→ **Directions**
In the listing below, find the line containing "Given: Focus the Сумма перевода amount field" and the line containing "Given: Click the hourglass". Repeat exactly those two lines and every line between them, nothing more.

(Material for this task Opens)

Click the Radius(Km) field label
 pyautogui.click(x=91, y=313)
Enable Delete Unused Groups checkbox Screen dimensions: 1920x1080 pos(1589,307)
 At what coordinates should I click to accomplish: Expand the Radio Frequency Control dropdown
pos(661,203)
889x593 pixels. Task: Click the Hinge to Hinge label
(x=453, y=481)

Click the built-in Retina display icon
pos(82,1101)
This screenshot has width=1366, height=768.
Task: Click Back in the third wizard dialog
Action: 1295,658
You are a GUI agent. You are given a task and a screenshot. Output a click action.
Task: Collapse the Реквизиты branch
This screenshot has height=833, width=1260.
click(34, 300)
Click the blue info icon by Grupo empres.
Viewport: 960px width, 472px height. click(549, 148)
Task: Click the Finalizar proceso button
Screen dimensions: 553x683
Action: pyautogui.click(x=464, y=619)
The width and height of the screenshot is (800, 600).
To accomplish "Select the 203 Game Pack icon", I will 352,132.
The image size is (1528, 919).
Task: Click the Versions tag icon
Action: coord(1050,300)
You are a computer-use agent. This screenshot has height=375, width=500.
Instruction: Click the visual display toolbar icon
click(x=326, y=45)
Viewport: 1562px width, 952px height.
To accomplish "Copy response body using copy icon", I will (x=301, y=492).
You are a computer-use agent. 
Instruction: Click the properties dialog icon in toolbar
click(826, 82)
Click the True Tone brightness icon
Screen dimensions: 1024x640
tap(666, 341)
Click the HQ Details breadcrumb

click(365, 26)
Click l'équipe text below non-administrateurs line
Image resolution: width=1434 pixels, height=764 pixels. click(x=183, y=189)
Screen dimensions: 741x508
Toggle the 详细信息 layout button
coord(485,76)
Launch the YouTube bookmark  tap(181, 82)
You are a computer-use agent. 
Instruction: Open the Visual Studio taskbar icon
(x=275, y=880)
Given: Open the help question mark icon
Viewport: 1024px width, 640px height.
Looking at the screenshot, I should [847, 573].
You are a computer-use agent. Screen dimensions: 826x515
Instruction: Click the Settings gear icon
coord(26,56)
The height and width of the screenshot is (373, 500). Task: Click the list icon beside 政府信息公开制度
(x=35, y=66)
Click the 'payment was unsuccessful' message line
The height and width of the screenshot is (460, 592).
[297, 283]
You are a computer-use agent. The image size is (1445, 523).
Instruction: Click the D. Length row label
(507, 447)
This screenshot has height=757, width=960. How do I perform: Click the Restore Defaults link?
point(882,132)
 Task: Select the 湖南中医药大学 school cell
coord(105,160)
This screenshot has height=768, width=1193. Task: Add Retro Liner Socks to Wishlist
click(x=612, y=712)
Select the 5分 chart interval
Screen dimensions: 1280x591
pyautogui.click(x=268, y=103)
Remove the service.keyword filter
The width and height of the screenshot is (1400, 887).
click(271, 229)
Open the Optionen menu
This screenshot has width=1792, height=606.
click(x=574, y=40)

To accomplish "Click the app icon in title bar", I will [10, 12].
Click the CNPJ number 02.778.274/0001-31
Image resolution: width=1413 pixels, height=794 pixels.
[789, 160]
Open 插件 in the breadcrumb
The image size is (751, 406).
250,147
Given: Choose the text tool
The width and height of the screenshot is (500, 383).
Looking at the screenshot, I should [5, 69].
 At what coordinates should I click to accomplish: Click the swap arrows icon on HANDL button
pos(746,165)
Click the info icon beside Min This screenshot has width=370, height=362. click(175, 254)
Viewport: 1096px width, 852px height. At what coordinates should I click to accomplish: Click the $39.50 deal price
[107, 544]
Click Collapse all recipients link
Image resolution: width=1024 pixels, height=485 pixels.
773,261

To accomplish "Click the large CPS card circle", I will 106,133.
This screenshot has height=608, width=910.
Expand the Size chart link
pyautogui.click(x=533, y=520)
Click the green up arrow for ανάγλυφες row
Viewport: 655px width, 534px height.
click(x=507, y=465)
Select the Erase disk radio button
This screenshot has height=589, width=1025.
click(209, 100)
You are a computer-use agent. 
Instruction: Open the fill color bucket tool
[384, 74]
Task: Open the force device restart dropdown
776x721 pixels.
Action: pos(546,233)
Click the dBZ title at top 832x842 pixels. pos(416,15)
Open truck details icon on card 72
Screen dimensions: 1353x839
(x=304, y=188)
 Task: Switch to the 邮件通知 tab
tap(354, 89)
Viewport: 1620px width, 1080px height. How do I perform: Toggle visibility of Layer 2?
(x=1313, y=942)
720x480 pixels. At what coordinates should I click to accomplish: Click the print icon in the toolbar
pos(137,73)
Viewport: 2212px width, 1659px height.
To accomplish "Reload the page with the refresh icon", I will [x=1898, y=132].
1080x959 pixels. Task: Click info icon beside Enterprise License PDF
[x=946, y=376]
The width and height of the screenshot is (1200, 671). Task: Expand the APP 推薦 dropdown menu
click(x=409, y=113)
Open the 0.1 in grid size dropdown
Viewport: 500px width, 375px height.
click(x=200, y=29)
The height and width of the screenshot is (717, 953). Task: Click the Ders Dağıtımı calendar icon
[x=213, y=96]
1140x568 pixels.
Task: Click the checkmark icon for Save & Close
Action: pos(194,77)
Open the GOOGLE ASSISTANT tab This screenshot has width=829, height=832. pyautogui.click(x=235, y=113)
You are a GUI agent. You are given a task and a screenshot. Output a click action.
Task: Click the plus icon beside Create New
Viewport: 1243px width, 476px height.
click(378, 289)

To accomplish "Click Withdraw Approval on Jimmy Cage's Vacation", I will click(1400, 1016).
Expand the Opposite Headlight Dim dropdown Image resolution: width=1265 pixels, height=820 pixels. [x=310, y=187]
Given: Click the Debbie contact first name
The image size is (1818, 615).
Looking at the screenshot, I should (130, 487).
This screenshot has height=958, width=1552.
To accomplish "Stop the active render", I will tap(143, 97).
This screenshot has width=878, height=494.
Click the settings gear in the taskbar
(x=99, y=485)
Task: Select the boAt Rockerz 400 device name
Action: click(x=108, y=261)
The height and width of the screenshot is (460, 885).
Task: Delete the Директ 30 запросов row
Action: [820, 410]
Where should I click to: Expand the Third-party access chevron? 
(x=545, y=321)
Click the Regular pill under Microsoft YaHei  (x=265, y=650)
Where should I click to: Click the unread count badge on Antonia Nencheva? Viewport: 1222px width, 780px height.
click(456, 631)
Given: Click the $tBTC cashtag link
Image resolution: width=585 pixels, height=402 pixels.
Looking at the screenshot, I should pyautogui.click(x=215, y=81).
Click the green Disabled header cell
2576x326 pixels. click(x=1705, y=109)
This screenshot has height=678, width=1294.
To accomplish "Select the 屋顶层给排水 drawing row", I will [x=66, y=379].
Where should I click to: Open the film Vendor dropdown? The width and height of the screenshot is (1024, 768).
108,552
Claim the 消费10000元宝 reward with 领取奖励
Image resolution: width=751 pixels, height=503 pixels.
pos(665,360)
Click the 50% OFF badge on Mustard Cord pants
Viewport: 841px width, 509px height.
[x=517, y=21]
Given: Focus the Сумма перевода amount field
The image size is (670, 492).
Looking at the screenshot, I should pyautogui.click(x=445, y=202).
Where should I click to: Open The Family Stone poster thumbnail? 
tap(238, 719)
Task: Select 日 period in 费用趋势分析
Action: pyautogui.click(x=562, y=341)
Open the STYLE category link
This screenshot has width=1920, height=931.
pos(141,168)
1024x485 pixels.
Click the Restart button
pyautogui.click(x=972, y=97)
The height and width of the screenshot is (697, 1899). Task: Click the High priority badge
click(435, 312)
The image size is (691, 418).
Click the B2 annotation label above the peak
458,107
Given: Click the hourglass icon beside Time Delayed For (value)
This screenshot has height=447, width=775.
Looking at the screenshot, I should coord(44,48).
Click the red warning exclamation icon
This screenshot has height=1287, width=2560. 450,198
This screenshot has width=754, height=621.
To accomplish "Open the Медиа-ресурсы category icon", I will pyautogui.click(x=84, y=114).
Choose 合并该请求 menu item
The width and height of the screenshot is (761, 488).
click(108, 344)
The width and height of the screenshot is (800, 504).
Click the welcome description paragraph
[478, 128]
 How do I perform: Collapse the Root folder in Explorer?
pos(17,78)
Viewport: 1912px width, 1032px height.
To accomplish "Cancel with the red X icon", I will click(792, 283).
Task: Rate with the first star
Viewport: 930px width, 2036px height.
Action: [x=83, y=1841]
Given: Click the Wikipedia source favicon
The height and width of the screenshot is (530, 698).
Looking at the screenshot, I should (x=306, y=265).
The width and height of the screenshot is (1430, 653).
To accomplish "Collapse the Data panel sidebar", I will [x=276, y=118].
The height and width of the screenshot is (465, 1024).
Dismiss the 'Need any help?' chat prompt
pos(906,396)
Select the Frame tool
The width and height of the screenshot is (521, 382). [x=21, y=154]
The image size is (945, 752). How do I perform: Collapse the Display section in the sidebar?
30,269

(Material for this task Closes)

→ **Solution for this problem**
Given: Focus the Сумма перевода amount field
The image size is (670, 492).
Looking at the screenshot, I should pyautogui.click(x=445, y=202).
Where should I click to: Open The Family Stone poster thumbnail? 
tap(238, 719)
Task: Select 日 period in 费用趋势分析
Action: pyautogui.click(x=562, y=341)
Open the STYLE category link
This screenshot has width=1920, height=931.
pos(141,168)
1024x485 pixels.
Click the Restart button
pyautogui.click(x=972, y=97)
The height and width of the screenshot is (697, 1899). Task: Click the High priority badge
click(435, 312)
The image size is (691, 418).
Click the B2 annotation label above the peak
458,107
Given: Click the hourglass icon beside Time Delayed For (value)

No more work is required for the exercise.